According to Moore’s Law, the amount of power used by technology doubles every two years. According to OpenAI, however, because of cloud and AI technologies, resource usage is doubling at a rate 7 times faster than previously tracked.
The only way to handle such resource demand is to offload more and more computations to GPUs. The problem is that GPU pricing skyrocketed during the pandemic. The good news is that GPU prices have dropped since their pandemic peaks. Even so, the cost is still considerably above MSRP. When you take into consideration the number of GPUs that are often required to handle such big computing loads, the cost can get prohibitive (especially when you’re working with multiple neural networks).
So, what’s an enterprise business to do?
Cloud GPUs Take the Spotlight
Instead of using in-house data centers (or simply a cluster of off-the-rack computers), many businesses are turning to cloud GPUs to handle AI computing. For many businesses, this is an ideal solution.
Why?
First off, it’s much cheaper than purchasing numerous (costly) GPUs that are powerful enough to handle the requirements of neural networks. And because most cloud GPUs are “pay as you use,” you can keep costs down with the ebb and flow of demand. When demand is down, you’ll use fewer GPUs, thereby saving you money. When demand is up, you’ll use more GPUs, thereby costing you more.
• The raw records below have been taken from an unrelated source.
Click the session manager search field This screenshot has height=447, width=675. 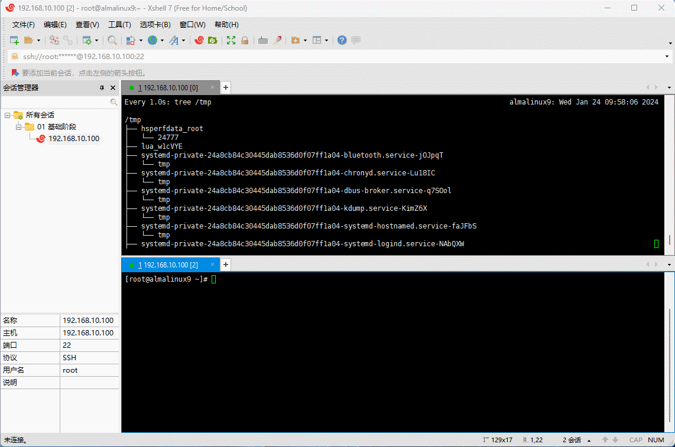(x=56, y=102)
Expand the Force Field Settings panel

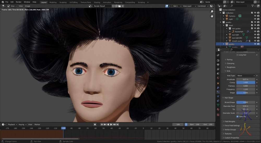232,126
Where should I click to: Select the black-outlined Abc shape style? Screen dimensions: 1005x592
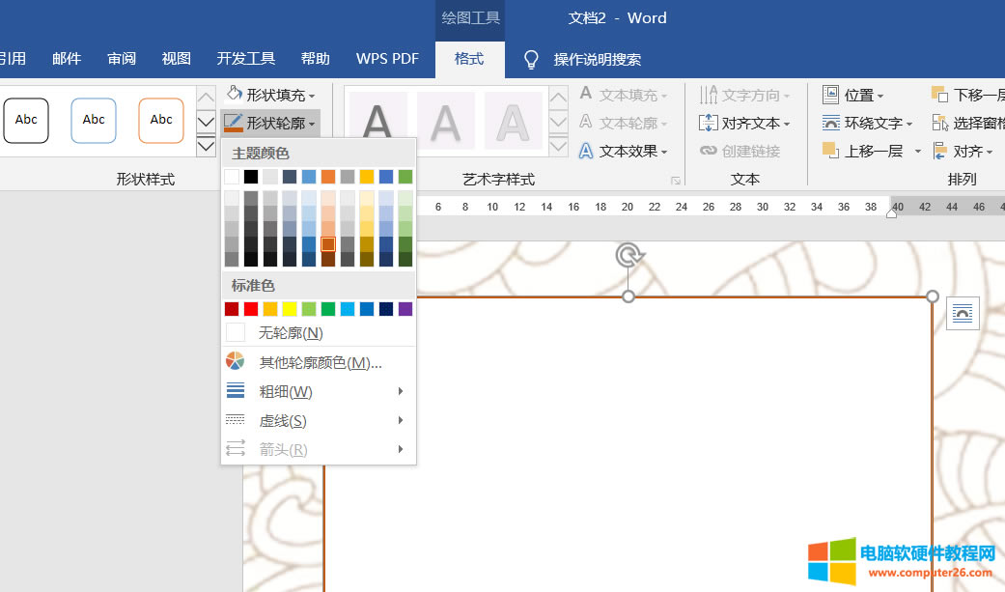tap(26, 120)
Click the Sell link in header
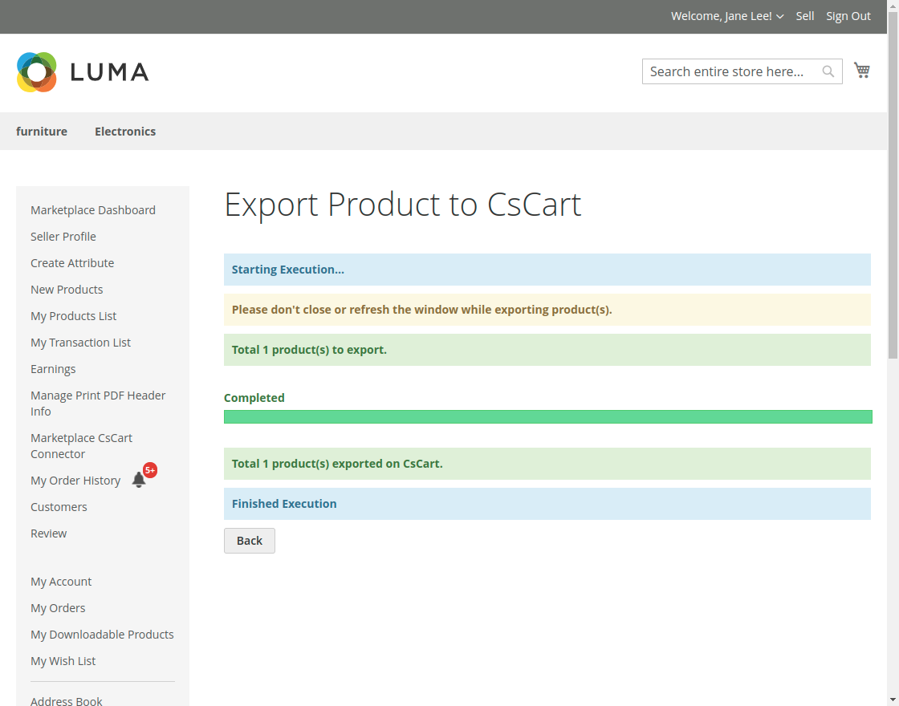The height and width of the screenshot is (706, 899). point(805,16)
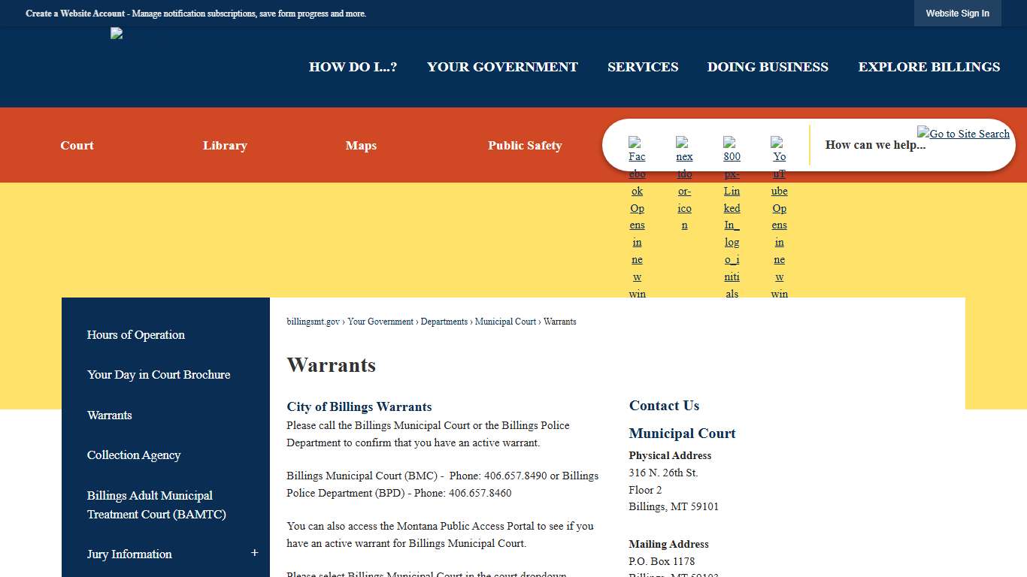
Task: Expand the Jury Information section
Action: pyautogui.click(x=254, y=552)
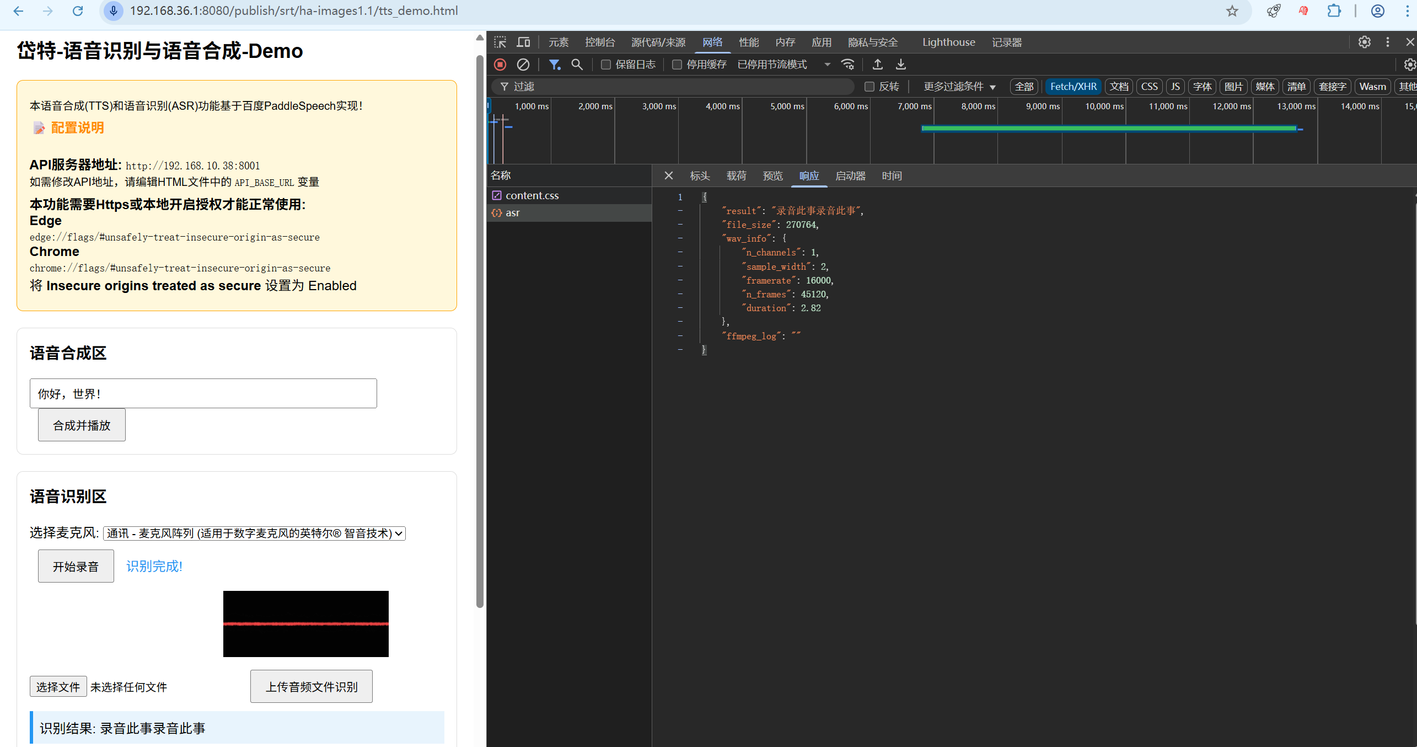Screen dimensions: 1417x747
Task: Click the text input containing 你好，世界
Action: click(x=203, y=393)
Another reason why offloading to the cloud is beneficial is because it will save your company on energy costs. The computational demand AI places on hardware requires considerable cooling efforts, which can cause your utility bills to skyrocket.
More than anything, it’s important to understand that cloud GPUs include very robust hardware acceleration, making them far more capable of handling the massive demand placed by AI workloads. The levels of power attained by cloud GPUs aren’t really viable with a consumer-grade GPU installed on a traditional desktop or server. So, when you need serious power, the best option is a cloud GPU.
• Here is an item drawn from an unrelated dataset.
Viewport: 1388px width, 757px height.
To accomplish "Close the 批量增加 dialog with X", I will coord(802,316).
These Are the Benefits of a Cloud GPU
Scalability
One of the reasons why businesses rely so heavily on the cloud is because it’s highly scalable. Along with that, cloud GPUs are far more scalable than traditional GPUs. You will also be able to easily add more GPUs from a simple point-and-click dashboard, so there’s also no need to crack open a server and add more physical hardware.
At the same time, you can easily scale down the number of GPUs when applicable. Both scaling options are typically done very easily and quickly within a cloud environment.
Cost Savings
As we’ve already mentioned, you’ll save considerable costs when employing cloud GPUs. You can even rent GPUs on an hourly basis, which also helps defray the costs over time.
Free Up Resources
When you employ cloud GPUs, you don’t have to worry about stressing your in-house systems with such a heavy computation load. This will free those machines up for other tasks, so you can do more with less, while ensuring your on-prem systems won’t cave under the added pressure of AI.
Time Savings
With cloud GPUs, you’ll enjoy faster neural net learning, faster rendering times, faster builds, and faster deployments. With all of that time savings, your developers and operational teams will be freed up to take on other tasks. Those engineers will also be free from having to monitor the hardware being used for AI training. No more concern for overheating servers, bottlenecks, or failed systems.
Sure, there will be other concerns, but when using cloud computing, those systems can be easily monitored and automated. Pulling off such a feat in-house can not only take considerable time and money but will also keep your staff so busy they might not have the availability to take on tasks like securing your network, developing new applications, iterating old applications, or patching vulnerabilities.
All of this is possible when your business opts to offload the considerable demands AI places on systems. If that sounds like something your business desperately needs, it’s time you turn to cloud GPUs to take on the heavy lifting of generative AI.